**What is needed:**
Make an exact copy of every entry.

**Records for processing:**
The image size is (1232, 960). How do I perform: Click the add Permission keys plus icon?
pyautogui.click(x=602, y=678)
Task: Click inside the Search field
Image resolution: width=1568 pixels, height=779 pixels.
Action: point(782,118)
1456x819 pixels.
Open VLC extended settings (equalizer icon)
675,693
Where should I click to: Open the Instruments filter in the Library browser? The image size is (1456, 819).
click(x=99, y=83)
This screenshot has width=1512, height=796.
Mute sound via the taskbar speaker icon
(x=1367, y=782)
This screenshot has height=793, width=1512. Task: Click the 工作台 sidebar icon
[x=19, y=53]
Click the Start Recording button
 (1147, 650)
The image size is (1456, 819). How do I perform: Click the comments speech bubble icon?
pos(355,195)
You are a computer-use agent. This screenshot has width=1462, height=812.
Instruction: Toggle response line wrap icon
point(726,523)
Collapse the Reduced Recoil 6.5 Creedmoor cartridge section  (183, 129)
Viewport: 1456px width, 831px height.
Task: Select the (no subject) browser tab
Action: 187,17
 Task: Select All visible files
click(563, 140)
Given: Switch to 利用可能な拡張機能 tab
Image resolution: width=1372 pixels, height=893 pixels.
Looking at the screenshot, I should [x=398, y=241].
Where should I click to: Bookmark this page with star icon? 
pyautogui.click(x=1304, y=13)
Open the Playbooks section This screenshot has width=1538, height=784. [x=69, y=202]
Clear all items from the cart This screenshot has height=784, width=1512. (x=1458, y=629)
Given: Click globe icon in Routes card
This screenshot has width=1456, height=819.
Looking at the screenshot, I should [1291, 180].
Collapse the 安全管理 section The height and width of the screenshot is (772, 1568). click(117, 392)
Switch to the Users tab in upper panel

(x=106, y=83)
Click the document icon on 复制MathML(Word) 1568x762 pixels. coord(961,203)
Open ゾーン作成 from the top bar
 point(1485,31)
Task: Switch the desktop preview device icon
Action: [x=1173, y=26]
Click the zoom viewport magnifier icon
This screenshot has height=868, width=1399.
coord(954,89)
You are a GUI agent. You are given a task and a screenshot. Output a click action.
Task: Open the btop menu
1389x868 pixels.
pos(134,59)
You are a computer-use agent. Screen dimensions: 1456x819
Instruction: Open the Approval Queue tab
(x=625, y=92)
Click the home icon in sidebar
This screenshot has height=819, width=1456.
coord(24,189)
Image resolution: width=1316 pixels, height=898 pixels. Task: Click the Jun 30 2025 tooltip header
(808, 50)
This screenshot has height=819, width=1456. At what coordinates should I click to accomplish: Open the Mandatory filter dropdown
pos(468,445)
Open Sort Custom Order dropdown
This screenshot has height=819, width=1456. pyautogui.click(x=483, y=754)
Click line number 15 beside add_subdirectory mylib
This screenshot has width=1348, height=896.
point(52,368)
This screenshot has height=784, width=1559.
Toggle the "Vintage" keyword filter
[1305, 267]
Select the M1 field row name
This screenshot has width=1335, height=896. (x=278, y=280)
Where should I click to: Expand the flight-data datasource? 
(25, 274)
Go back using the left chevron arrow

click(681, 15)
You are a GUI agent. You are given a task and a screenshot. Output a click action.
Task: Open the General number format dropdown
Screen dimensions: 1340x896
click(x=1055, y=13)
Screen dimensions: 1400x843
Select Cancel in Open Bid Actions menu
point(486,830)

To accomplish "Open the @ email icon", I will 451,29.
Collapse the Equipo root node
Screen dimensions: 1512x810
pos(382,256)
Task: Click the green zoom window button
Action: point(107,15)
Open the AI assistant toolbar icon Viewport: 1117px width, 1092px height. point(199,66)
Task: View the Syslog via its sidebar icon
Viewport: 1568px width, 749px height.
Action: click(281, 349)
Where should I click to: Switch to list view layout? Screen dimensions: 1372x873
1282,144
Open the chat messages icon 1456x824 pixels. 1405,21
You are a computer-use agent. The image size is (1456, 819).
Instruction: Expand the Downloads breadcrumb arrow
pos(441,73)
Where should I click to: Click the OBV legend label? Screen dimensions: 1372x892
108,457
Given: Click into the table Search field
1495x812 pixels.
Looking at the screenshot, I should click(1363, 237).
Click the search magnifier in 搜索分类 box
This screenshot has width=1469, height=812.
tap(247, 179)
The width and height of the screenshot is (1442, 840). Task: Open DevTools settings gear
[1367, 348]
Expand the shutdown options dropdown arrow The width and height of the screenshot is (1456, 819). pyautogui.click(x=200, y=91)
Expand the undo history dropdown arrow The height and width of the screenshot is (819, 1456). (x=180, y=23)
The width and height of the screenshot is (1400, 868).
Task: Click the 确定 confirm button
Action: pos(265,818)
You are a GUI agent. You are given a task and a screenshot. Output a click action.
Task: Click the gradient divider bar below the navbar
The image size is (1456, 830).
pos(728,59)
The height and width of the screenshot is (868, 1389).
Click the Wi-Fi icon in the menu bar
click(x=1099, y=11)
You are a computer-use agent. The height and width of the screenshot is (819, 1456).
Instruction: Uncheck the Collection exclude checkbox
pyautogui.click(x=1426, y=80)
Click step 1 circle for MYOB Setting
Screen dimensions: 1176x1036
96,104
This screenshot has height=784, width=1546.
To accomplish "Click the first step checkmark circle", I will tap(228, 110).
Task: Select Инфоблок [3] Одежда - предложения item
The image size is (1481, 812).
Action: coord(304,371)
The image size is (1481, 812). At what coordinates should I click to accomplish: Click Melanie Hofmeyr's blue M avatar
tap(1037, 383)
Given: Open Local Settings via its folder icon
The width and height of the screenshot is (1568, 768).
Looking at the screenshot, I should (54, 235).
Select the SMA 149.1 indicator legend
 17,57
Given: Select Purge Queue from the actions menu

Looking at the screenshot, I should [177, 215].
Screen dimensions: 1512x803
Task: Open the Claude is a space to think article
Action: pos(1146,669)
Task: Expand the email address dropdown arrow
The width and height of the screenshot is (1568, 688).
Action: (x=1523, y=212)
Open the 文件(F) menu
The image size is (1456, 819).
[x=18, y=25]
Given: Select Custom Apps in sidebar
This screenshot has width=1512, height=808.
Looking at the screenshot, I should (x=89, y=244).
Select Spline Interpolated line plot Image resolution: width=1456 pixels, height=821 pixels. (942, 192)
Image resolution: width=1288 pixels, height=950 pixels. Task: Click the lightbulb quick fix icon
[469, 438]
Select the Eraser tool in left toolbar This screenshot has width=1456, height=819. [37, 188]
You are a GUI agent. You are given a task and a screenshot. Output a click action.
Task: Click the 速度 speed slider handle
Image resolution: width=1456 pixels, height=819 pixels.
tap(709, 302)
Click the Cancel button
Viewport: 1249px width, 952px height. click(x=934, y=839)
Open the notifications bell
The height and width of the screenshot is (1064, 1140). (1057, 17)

**Task solution:**
The image size is (1232, 960). How do I perform: Click the add Permission keys plus icon?
pyautogui.click(x=602, y=678)
Task: Click inside the Search field
Image resolution: width=1568 pixels, height=779 pixels.
Action: point(782,118)
1456x819 pixels.
Open VLC extended settings (equalizer icon)
675,693
Where should I click to: Open the Instruments filter in the Library browser? The image size is (1456, 819).
click(x=99, y=83)
This screenshot has width=1512, height=796.
Mute sound via the taskbar speaker icon
(x=1367, y=782)
This screenshot has height=793, width=1512. Task: Click the 工作台 sidebar icon
[x=19, y=53]
Click the Start Recording button
 (1147, 650)
The image size is (1456, 819). How do I perform: Click the comments speech bubble icon?
pos(355,195)
You are a computer-use agent. This screenshot has width=1462, height=812.
Instruction: Toggle response line wrap icon
point(726,523)
Collapse the Reduced Recoil 6.5 Creedmoor cartridge section  (183, 129)
Viewport: 1456px width, 831px height.
Task: Select the (no subject) browser tab
Action: 187,17
 Task: Select All visible files
click(563, 140)
Given: Switch to 利用可能な拡張機能 tab
Image resolution: width=1372 pixels, height=893 pixels.
Looking at the screenshot, I should [x=398, y=241].
Where should I click to: Bookmark this page with star icon? 
pyautogui.click(x=1304, y=13)
Open the Playbooks section This screenshot has width=1538, height=784. [x=69, y=202]
Clear all items from the cart This screenshot has height=784, width=1512. (x=1458, y=629)
Given: Click globe icon in Routes card
This screenshot has width=1456, height=819.
Looking at the screenshot, I should [1291, 180].
Collapse the 安全管理 section The height and width of the screenshot is (772, 1568). click(117, 392)
Switch to the Users tab in upper panel

(x=106, y=83)
Click the document icon on 复制MathML(Word) 1568x762 pixels. coord(961,203)
Open ゾーン作成 from the top bar
 point(1485,31)
Task: Switch the desktop preview device icon
Action: [x=1173, y=26]
Click the zoom viewport magnifier icon
This screenshot has height=868, width=1399.
coord(954,89)
You are a GUI agent. You are given a task and a screenshot. Output a click action.
Task: Open the btop menu
1389x868 pixels.
pos(134,59)
You are a computer-use agent. Screen dimensions: 1456x819
Instruction: Open the Approval Queue tab
(x=625, y=92)
Click the home icon in sidebar
This screenshot has height=819, width=1456.
coord(24,189)
Image resolution: width=1316 pixels, height=898 pixels. Task: Click the Jun 30 2025 tooltip header
(808, 50)
This screenshot has height=819, width=1456. At what coordinates should I click to accomplish: Open the Mandatory filter dropdown
pos(468,445)
Open Sort Custom Order dropdown
This screenshot has height=819, width=1456. pyautogui.click(x=483, y=754)
Click line number 15 beside add_subdirectory mylib
This screenshot has width=1348, height=896.
point(52,368)
This screenshot has height=784, width=1559.
Toggle the "Vintage" keyword filter
[1305, 267]
Select the M1 field row name
This screenshot has width=1335, height=896. (x=278, y=280)
Where should I click to: Expand the flight-data datasource? 
(25, 274)
Go back using the left chevron arrow

click(681, 15)
You are a GUI agent. You are given a task and a screenshot. Output a click action.
Task: Open the General number format dropdown
Screen dimensions: 1340x896
click(x=1055, y=13)
Screen dimensions: 1400x843
Select Cancel in Open Bid Actions menu
point(486,830)

To accomplish "Open the @ email icon", I will 451,29.
Collapse the Equipo root node
Screen dimensions: 1512x810
pos(382,256)
Task: Click the green zoom window button
Action: point(107,15)
Open the AI assistant toolbar icon Viewport: 1117px width, 1092px height. point(199,66)
Task: View the Syslog via its sidebar icon
Viewport: 1568px width, 749px height.
Action: click(281, 349)
Where should I click to: Switch to list view layout? Screen dimensions: 1372x873
1282,144
Open the chat messages icon 1456x824 pixels. 1405,21
You are a computer-use agent. The image size is (1456, 819).
Instruction: Expand the Downloads breadcrumb arrow
pos(441,73)
Where should I click to: Click the OBV legend label? Screen dimensions: 1372x892
108,457
Given: Click into the table Search field
1495x812 pixels.
Looking at the screenshot, I should click(1363, 237).
Click the search magnifier in 搜索分类 box
This screenshot has width=1469, height=812.
tap(247, 179)
The width and height of the screenshot is (1442, 840). Task: Open DevTools settings gear
[1367, 348]
Expand the shutdown options dropdown arrow The width and height of the screenshot is (1456, 819). pyautogui.click(x=200, y=91)
Expand the undo history dropdown arrow The height and width of the screenshot is (819, 1456). (x=180, y=23)
The width and height of the screenshot is (1400, 868).
Task: Click the 确定 confirm button
Action: pos(265,818)
You are a GUI agent. You are given a task and a screenshot. Output a click action.
Task: Click the gradient divider bar below the navbar
The image size is (1456, 830).
pos(728,59)
The height and width of the screenshot is (868, 1389).
Click the Wi-Fi icon in the menu bar
click(x=1099, y=11)
You are a computer-use agent. The height and width of the screenshot is (819, 1456).
Instruction: Uncheck the Collection exclude checkbox
pyautogui.click(x=1426, y=80)
Click step 1 circle for MYOB Setting
Screen dimensions: 1176x1036
96,104
This screenshot has height=784, width=1546.
To accomplish "Click the first step checkmark circle", I will tap(228, 110).
Task: Select Инфоблок [3] Одежда - предложения item
The image size is (1481, 812).
Action: coord(304,371)
The image size is (1481, 812). At what coordinates should I click to accomplish: Click Melanie Hofmeyr's blue M avatar
tap(1037, 383)
Given: Open Local Settings via its folder icon
The width and height of the screenshot is (1568, 768).
Looking at the screenshot, I should (54, 235).
Select the SMA 149.1 indicator legend
 17,57
Given: Select Purge Queue from the actions menu

Looking at the screenshot, I should [177, 215].
Screen dimensions: 1512x803
Task: Open the Claude is a space to think article
Action: pos(1146,669)
Task: Expand the email address dropdown arrow
The width and height of the screenshot is (1568, 688).
Action: (x=1523, y=212)
Open the 文件(F) menu
The image size is (1456, 819).
[x=18, y=25]
Given: Select Custom Apps in sidebar
This screenshot has width=1512, height=808.
Looking at the screenshot, I should (x=89, y=244).
Select Spline Interpolated line plot Image resolution: width=1456 pixels, height=821 pixels. (942, 192)
Image resolution: width=1288 pixels, height=950 pixels. Task: Click the lightbulb quick fix icon
[469, 438]
Select the Eraser tool in left toolbar This screenshot has width=1456, height=819. [37, 188]
You are a GUI agent. You are given a task and a screenshot. Output a click action.
Task: Click the 速度 speed slider handle
Image resolution: width=1456 pixels, height=819 pixels.
tap(709, 302)
Click the Cancel button
Viewport: 1249px width, 952px height. click(x=934, y=839)
Open the notifications bell
The height and width of the screenshot is (1064, 1140). (1057, 17)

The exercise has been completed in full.